January 5, 2012

The casting quandary #2

One of the biggest sources of contention for fans, when their favourite books are adapted to film, is whether the cast lives up to their expectations.

Does the main character suit the author’s description? Is the lead man everything that you imagined him to be?

For female characters, the hair colour of the actress can be a very specific choice – either to keep in line with the book, or to deliberately stray from it.

Meggie Cleary, the heroine of Colleen McCullough’s epic tale The Thorn Birds (1977) is described in the novel as having hair that is “not red and not gold, but somewhere in between.” In the iconic scene where Meggie enters the ballroom and enchants Ralph with her ashes-of-roses gown embroidered with tiny pink rosebuds, her hair had recently been cut short which caused it to “curl far too much for fashion.”

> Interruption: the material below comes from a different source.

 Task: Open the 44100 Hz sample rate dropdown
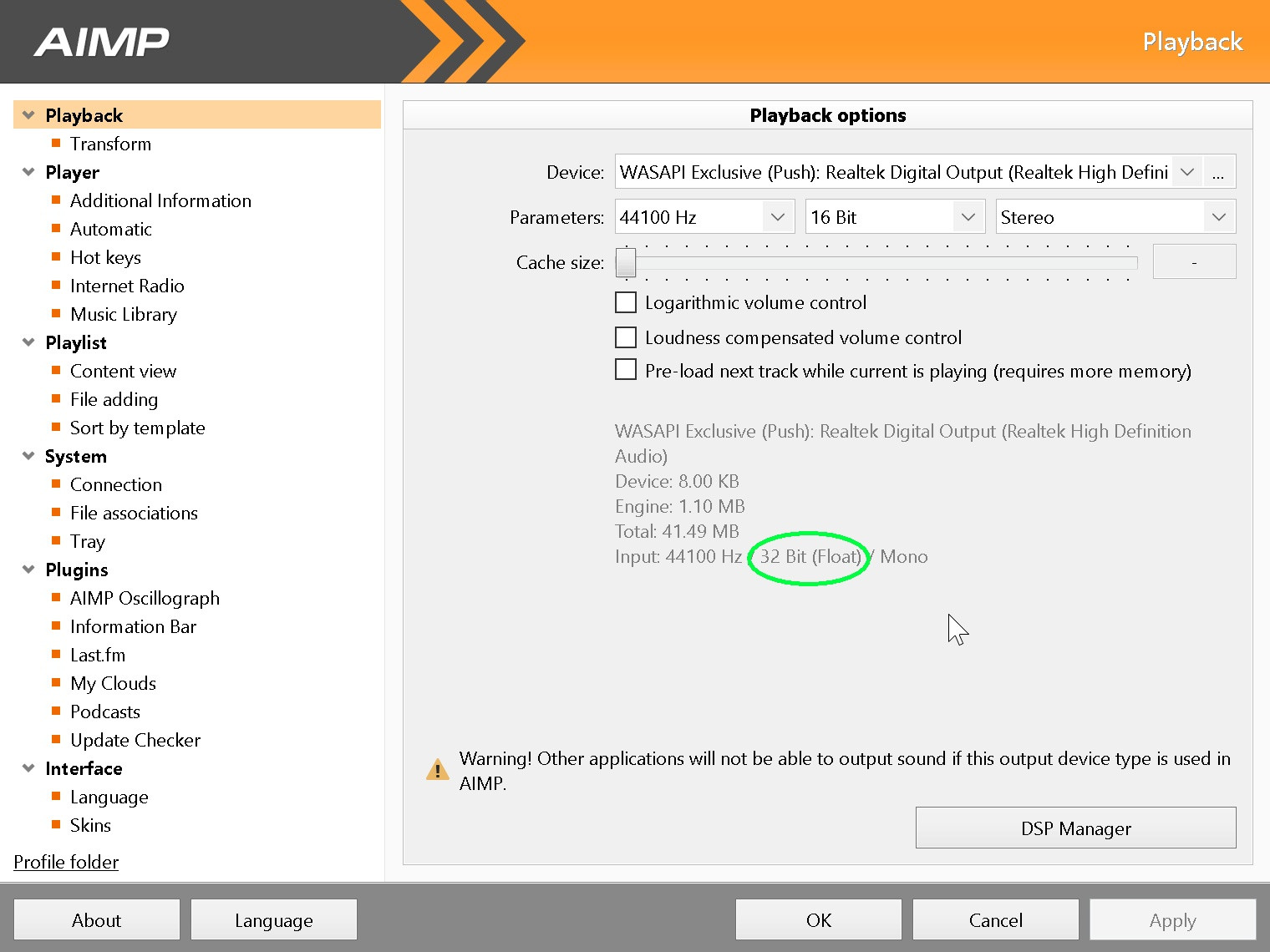(777, 217)
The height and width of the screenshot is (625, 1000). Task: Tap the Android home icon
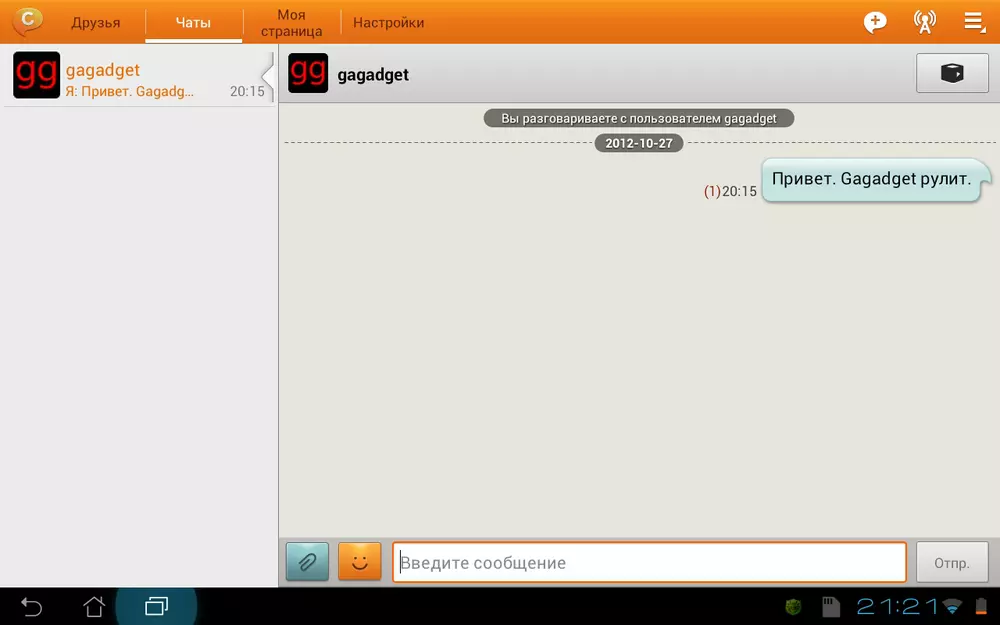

Sydney Penny as a young Meggie Cleary (1983)

Rachel Ward as Meggie Cleary (1983)

The hair colour of Daisy Buchanan, the one true love of The Great Gatsby, is much disputed. In the book, F Scott Fitzgerald describes her tresses in contradictory ways – either as dark as a "dash of blue paint," or light like her daughter’s “yellowy” hair.

Carey Mulligan as Daisy Buchanan (2012)

Mia Farrow as Daisy Buchanan (1974)

The character of Elizabeth Bennet, the heroine of Pride and Prejudice (1813), is another source of contention in the hair department – because Jane Austen never actually describes its colour. However the common belief is that Elizabeth has dark hair, which would suit her fine dark eyes and tanned skin.

Jennifer Ehle as Elizabeth Bennet (1995)

Keira Knightley as Elizabeth Bennet (2005)


  1. Young Meggie won me over in the role -- the older Meggie didn't.

    In terms of casting, I think the biggest shock for me was Professor Lupin in Harry Potter! The actor is NOTHING like I imagined Lupin!

  2. That's interesting Charity.. I mentioned in another post like this that Emma Watson's Hermione was slightly different to the book description... I'm so used to Lupin now, I can't remember how he was actually described. Having said that, I do remember being surprised at the filmmaker's interpretation of Tonks - I imagined her VERY differently.

  3. Oh and I agree about Sydney Penny - she was fantastic!